Within seconds a smartphone in the palm of my hand can find out the height of Mount Everest to the nearest foot or tell me the difference between a Brooklyn egg cream and a Manhattan egg cream (chocolate vs. vanilla syrup). Not surprisingly, then, the enormous difficulty in grappling with the world’s simplest, oldest and most important question doesn’t sit well with our PDQ-if-not-sooner, 4G mentality. Google the question “Who are you?” . . . and your first hit will be a YouTube video of The Who playing their 1978 song of the same name!
The night before last I watched the Vice-Presidential debate. Much of it was the predictable mud-slinging. But then, with a few minutes remaining, moderator Martha Raddatz asked the following: “I want to talk to you very briefly, before we go to closing statements, about your own personal character. If you are elected, what could you both give to this country as a man, as a human being, that no one else could?” I held my breath, for this was a kind of “Who are you?” question, an opening for honest self-reflection, a moment of openness and sharing.
Or not. Predictably, both candidates declined the offer to transcend the world of the sound-byte. Congressman Ryan’s responded: “What you need are people who, when they say they’re going to do something, they go do it.
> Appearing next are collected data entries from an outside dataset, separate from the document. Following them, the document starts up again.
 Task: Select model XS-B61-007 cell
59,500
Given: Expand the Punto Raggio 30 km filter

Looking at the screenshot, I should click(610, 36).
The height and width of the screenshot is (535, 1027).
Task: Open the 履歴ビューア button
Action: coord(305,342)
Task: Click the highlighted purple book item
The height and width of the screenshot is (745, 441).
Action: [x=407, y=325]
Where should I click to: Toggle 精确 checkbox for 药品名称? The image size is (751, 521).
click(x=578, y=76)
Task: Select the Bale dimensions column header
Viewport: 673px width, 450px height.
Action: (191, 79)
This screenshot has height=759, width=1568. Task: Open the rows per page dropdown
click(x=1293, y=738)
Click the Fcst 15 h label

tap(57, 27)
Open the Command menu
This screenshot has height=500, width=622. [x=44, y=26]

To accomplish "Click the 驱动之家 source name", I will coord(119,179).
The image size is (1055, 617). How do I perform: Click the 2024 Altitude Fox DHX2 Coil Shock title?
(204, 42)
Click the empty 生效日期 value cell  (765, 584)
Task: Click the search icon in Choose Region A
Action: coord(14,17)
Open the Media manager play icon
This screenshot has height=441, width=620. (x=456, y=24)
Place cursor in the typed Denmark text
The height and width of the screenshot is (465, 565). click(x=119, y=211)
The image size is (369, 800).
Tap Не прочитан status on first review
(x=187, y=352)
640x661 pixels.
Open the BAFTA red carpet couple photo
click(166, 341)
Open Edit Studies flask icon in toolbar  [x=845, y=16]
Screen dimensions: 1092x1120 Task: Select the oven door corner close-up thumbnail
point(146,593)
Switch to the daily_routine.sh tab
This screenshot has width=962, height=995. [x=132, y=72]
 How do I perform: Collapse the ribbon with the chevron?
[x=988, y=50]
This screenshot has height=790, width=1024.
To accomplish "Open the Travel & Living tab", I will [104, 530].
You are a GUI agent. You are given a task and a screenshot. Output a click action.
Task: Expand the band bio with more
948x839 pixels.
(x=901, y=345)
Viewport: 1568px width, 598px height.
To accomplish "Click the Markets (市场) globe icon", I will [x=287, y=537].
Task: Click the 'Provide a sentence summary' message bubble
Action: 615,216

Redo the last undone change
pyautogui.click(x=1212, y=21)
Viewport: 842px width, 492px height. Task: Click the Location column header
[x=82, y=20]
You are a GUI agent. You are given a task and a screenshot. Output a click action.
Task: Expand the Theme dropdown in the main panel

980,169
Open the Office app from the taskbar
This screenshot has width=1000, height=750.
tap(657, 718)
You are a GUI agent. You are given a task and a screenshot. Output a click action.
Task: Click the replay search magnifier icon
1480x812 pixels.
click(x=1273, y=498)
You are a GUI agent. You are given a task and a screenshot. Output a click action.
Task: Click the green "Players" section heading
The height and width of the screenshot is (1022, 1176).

What you need are, when people see problems, they offer solutions to fix those problems. We’re not getting that.” When Raddatz asked Vice-President Biden the same question, she added, “ . . . I’m going to keep you to about 15 seconds here.” Really? 15 seconds to answer “Who are you as a human being?” Not surprisingly, Biden began by complaining that Ryan received 40 seconds to answer . . .
I know all about elevator speeches. You should be able to compress a message or a pitch into 30 seconds. But human beings aren’t products to be sold, they aren’t mission statements or advertisements. Martha Raddatz’s question was a great one, but the fact that she expected the candidates to answer it in 15 (or 40) seconds points to the fact she was fishing for a sound-byte, not a real response. That the candidates didn’t bat an eyelash in tackling the question and that neither remotely addressed it really isn’t so surprising, either. Perhaps the only shocking thing is that few people seemed to pick up on the profundity of the question, the ridiculous manner in which it was posed, and the fact that both candidates side-stepped it. Have we become so anesthetized, so immune to life’s most demanding query?
A tale is told about one of the Hasidic masters, Rabbi Naftali Tzvi, better known as the Ropschitzer Rebbe (1760-1827). Late one evening, the Rebbe was walking through his village when he met up with the night watchman patrolling the quiet streets of the town. “Who are you? For whom do you work?” asked the curious rabbi. The watchman answered and then inquired the same in turn. The words struck the rabbi like an arrow shaft. “I am not working for anybody just yet,” he barely managed to say. After a long silence in which the two continued to walk side by side, Rabbi Naftali asked the watchman, “Would you be willing to come and work for me?” “I should like to,” the man replied, “but what would be my job?” “To accompany me through my day and to ask me now and again, ‘Who are you? For whom do you work?’”
Unlike the Ropschitzer Rebbe, we may not have a night watchman to ask us that all-important question. But surely in the occasional moment of stillness we can hear the distant echo of God’s question to the first human being. “Who are You?” Think carefully. Now take a lifetime to answer.